Inicia-se a fase do repouso que se estenderá todo o inverno, importantíssimo porque é durante esta etapa que a videira descansa acumulando energias através das raízes.
Com a chegada da primavera e com ela as temperaturas mais amenas, a planta “acorda” e antes disso se realiza a poda. A manifestação do movimento da seiva é o conhecido “choro” que nada mais é do que gotas dela correndo pelos cortes feitos nos braços. É o prenuncio do inicio do ciclo vegetativo, do surgimento dos primeiros brotos, da fase mais delicada.
Estes brotos irão crescer, os galhos se estenderão e começara a floração seguida da fecundação que originará os pequenos cachos compostos pelos grãos.
Estes terão a aparência de uma ervilha que crescerá devido a multiplicação celular, ganhará o formato de uma azeitona e seu tamanho definitivo.
Os grãos terão uma mudança na sua pele ou casca que ficará translúcida permitindo a entrada dos raios solares. O ciclo anual estará próximo de seu fim com a completa maturação da uva. Nesta fase o grão ganhará todos seus componentes em especial relacionados à cor, aos ácidos e açúcares.
Chega finalmente a fase pre-colheita quando o grão cresce ou se encolhe por conta da exposição ao sol e à água.
Quando chove se encharca e cresce, quando não chove se encolhe e concentra. Como a quantidade de componentes é a mesma o efeito da água é diluidor e isso explica a dificuldade que enfrentam os produtores de vinhos da Serra Gaúcha para produzir vinhos encorpados, alcoólicos e potentes quando há excessos de chuva.

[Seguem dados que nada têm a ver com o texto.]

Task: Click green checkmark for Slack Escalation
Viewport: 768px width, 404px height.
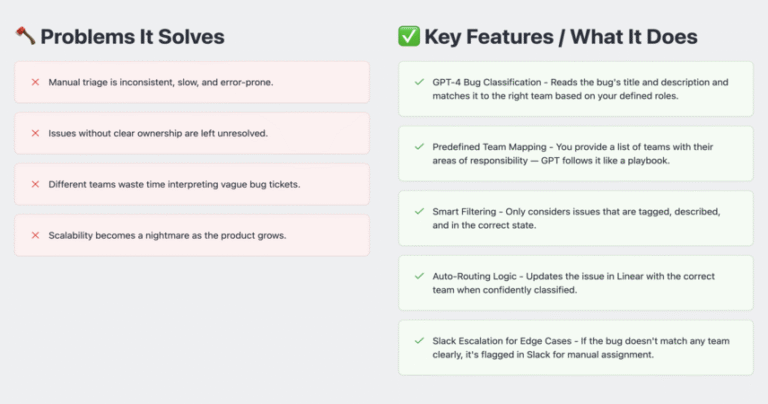Action: pyautogui.click(x=419, y=341)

Baixa produtividade, desbrote e desfolhe permitem amenizar em boa parte o efeito danoso do excesso de água porque poupam a planta e facilitam a circulação de ar e a entrada dos raios solares. Os vinhedos que realizam este tipo de prevenção levam vantagem sobre os que mantêm alta a frondosidade da planta, mas não conseguem alterar totalmente o efeito do excesso de chuvas.
É impossível lutar contra a natureza por isso é importante conduzir as elaborações conforme o potencial de cada variedade em cada situação.

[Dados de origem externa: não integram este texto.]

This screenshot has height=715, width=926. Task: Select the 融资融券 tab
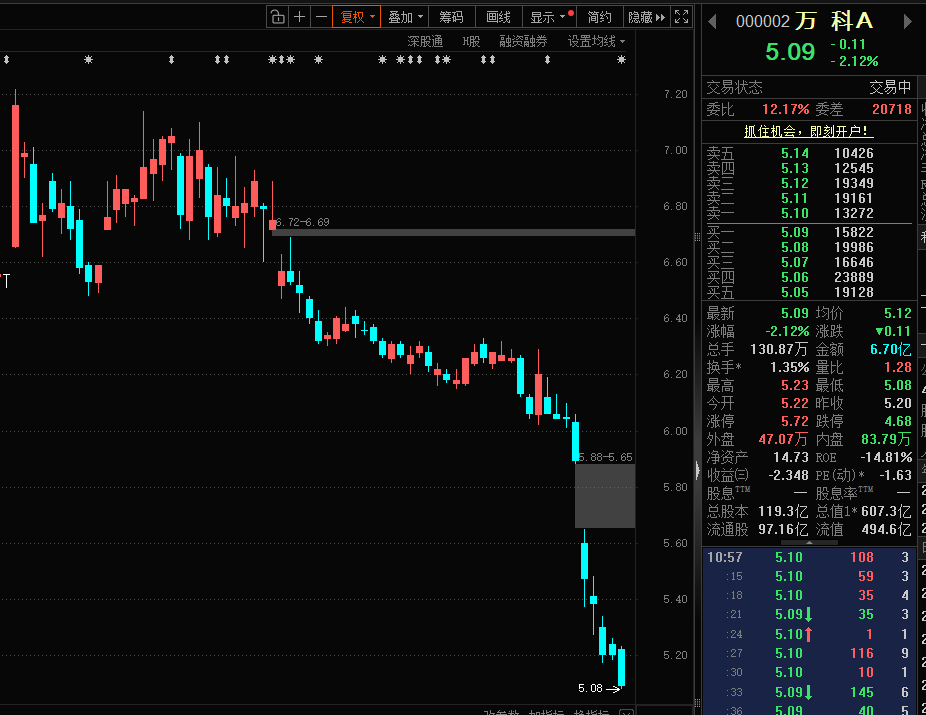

Acredito que a nova tendência que parece começar a predominar no mercado consumidor, que prioriza vinhos sem excessos, medianamente alcoólicos e encorpados devido à enorme leva de nossos interessados, poderá beneficiar os produtores de vinhos mais leves, elegantes, convidativos, fáceis de beber.
Não seria o caso de deixar as elaborações de vinhos mais longevos e encorpados para safras mais secas, em menor volume e concentrar os esforços na elaboração de vinhos com estilo mais apropriado ao clima predominante em nossas regiões?
Não seria o caso de abandonar a corrida rumo a estilos de vinhos com os quais não nos identificamos e seguir a trilha que a natureza nos oferece?
Vale a pena pensar nisso.
domingo, 6 de julho de 2014
A enologia arte
O saudoso Francisco Oreglia, padre salesiano diretor da Escola de Enologia “Don Bosco” na cidade de Mendoza, Argentina onde me formei, afirmava com veemência: a enologia é uma arte que precisa de artesãos e não de cientistas.
O padre Oreglia foi o professor de centenas de enólogos espalhados pelo mundo que aprenderam com ele a enologia prática na verdadeira essência, aquela que traduz num honesto vinho a vocação da vinha.
Não há mistérios, não há fórmulas mágicas. Há vinhedos bem formados, pacientemente aguardados, sabiamente conduzidos que produzem uvas sadias e justamente maduras que nas mãos de pessoas que praticam a “enologia arte” se transformam em vinhos dignos e representativos desse vinhedo.
Fazer vinhos bons e honestos que representem o caráter da uva que o origina não tem nada de extraordinário nem exige estudos científicos profundos. Uma boa porção de matéria prima sadia e madura, uma pitada de sensibilidade, outra de moderação e uma de equilíbrio.
Assim surgiram os grandes vinhos do mundo e assim surgirão outros.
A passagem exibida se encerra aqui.